EXERCÍCIO PROPOSTO 1:
Responda, com base no texto sobre os juros sobre o capital próprio:
(a) Qual é o número da Solução de Consulta publicada pela COSIT?
(b) Qual lei, segundo o texto, trata do JCP?
(c) Que instrução normativa a RFB editou com base nessa lei?
EXERCÍCIO PROPOSTO 2: Transcreva do texto sobre os juros sobre o capital próprio todo o trecho que vai desde "Com base na" até "imputados ao valor dos dividendos.".

TEXTO PARA LEITURA:
§

A Coordenação-Geral de Tributação (COSIT), órgão da Receita Federal do Brasil, publicou recentemente a Solução de Consulta n. 138/2024, por meio da qual entendeu que "ainda que imputado como dividendos, nos termos do art. 202 da Lei nº 6.404, de 1976, não registrado como despesa financeira na contabilidade e excluído diretamente na Parte A do e-Lalur e do e-Lacs, o valor pago ou creditado aos titulares, aos sócios ou aos acionistas a título de JCP (juros sobre o capital próprio) deve ser considerado para fins de apuração do lucro da exploração."

Esta Solução de Consulta traz mudanças que são obrigatórias para todos os auditores-fiscais da RFB, então todas as empresas devem estar atentas. A nova regra reduz o benefício do lucro da exploração, pois segundo ela o benefício deve ser ajustado pela parte das receitas financeiras que exceder as despesas financeiras. Se o JCP for considerado necessariamente uma despesa financeira, então a diferença receita/despesa financeira será reduzida, portanto diminuindo o ajuste do lucro líquido determinante do lucro da exploração.

Homem de óculos e barba
Bruno Teixeira, sócio tributarista de TozziniFreire Advogados - Divulgação

Para chegar a esta conclusão, a Cosit/RFB asseverou que o JCP tem necessariamente natureza de despesa financeira para quem realiza o pagamento. Porém, essa interpretação não encontra suporte nas regras contábeis harmonizadas com as regras fiscais por meio da Lei n. 12.973/2014, assim como na Lei n. 9.249/1995 (que trata do JCP). Especificamente, a Lei n. 9.249/1995, notadamente em seu artigo 9º, §7º, prevê que o valor dos JCP, a título de remuneração do capital próprio, poderá ser imputado ao valor dos dividendos. Isso indica que a própria lei reconheceu a natureza do JCP como remuneração a sócios/acionistas ao facultar a sua imputação em conjunto com os dividendos. Além disso, não há nenhum dispositivo na lei que afirme que os JCP têm natureza de despesa financeira.

Com base na Lei n. 9.249/1995, a RFB editou a Instrução Normativa (IN) n. 11/1996, por meio da qual reproduziu a regra do artigo 9º, §7º da lei, mas exigiu que os contribuintes registrassem o JCP como despesa financeira (art. 30, caput e par. único), ainda que imputados ao valor dos dividendos.

§

TRECHO DE DADOS:
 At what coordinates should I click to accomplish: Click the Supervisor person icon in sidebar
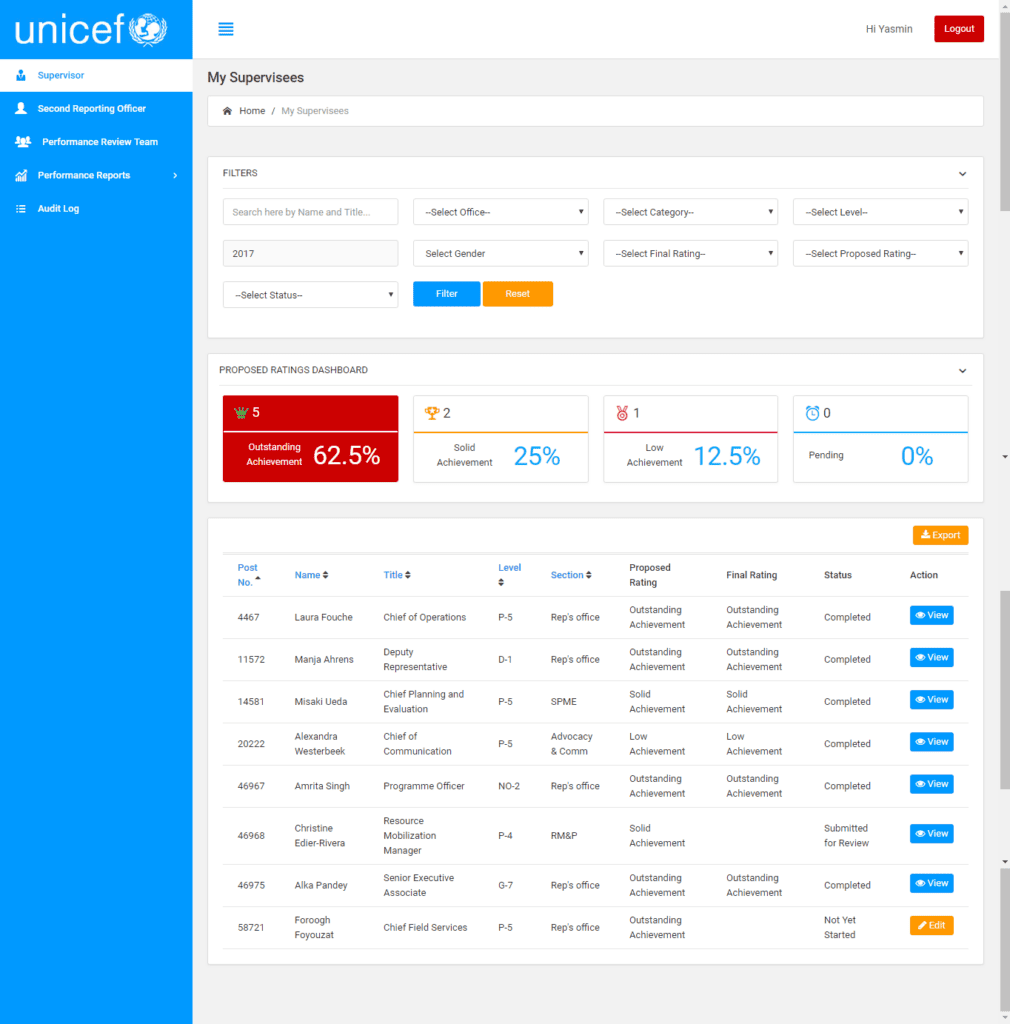click(x=20, y=75)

§

RESPOSTA 1:
(a) Solução de Consulta n. 138/2024.
(b) Lei n. 9.249/1995.
(c) Instrução Normativa (IN) n. 11/1996.

RESPOSTA 2:
Com base na Lei n. 9.249/1995, a RFB editou a Instrução Normativa (IN) n. 11/1996, por meio da qual reproduziu a regra do artigo 9º, §7º da lei, mas exigiu que os contribuintes registrassem o JCP como despesa financeira (art. 30, caput e par. único), ainda que imputados ao valor dos dividendos.